I am still curious how unentanglement (de-entanglement?) happens. When two systems become entangled, what needs to happen to reverse it?

18. May 19, 2017

### Staff: Mentor

By nothing, I mean exactly what I said.

If you measure the momentum of a particle, then let the particle fly through a magnetic field changing its momentum, then measure the momentum again, you will get a different result. This is true even in classical physics and shouldn't be surprising.
If you measure the momentum of a particle, then be careful to avoid anything that would change the momentum, then measure it again, you will get the same result as the first measurement.

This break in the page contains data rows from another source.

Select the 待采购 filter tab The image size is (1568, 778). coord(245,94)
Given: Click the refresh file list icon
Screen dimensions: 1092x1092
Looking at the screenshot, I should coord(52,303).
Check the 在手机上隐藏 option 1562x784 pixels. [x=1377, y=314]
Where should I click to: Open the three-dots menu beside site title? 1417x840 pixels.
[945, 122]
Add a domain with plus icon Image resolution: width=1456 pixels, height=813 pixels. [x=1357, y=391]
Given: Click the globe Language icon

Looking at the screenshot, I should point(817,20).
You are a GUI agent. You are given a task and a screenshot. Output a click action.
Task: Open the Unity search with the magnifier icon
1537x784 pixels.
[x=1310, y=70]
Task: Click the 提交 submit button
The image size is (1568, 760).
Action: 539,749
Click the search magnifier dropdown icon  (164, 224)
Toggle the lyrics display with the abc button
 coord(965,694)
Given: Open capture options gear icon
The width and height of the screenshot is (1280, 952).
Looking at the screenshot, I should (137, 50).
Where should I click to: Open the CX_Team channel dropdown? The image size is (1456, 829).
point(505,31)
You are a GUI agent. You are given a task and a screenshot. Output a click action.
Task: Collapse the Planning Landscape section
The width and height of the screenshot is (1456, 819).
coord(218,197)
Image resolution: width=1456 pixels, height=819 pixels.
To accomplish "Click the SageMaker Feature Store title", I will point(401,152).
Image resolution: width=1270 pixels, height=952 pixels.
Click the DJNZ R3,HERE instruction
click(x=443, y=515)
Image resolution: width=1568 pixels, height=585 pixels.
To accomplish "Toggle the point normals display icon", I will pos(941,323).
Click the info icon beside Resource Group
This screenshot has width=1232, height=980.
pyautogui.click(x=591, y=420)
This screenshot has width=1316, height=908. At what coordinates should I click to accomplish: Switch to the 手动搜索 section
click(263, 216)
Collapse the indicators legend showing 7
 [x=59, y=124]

Entanglement with things called "measurement devices" is irreversible due to decoherence. Otherwise we don't call the things measurement devices, but see them as part of the quantum system.

19. May 19, 2017

### jaydnul

Would the particle's altered momentum then be predictable by classical mechanics given that you know the strength of the magnetic field and everything else about the system? Or would altering the momentum cause it to slip back into a superposition of different possible momenta?

20. May 19, 2017

### Staff: Mentor

It depends on the system. As an example, you measure the momentum - which means you will have some position uncertainty. The magnetic field could have a different field strength at different locations.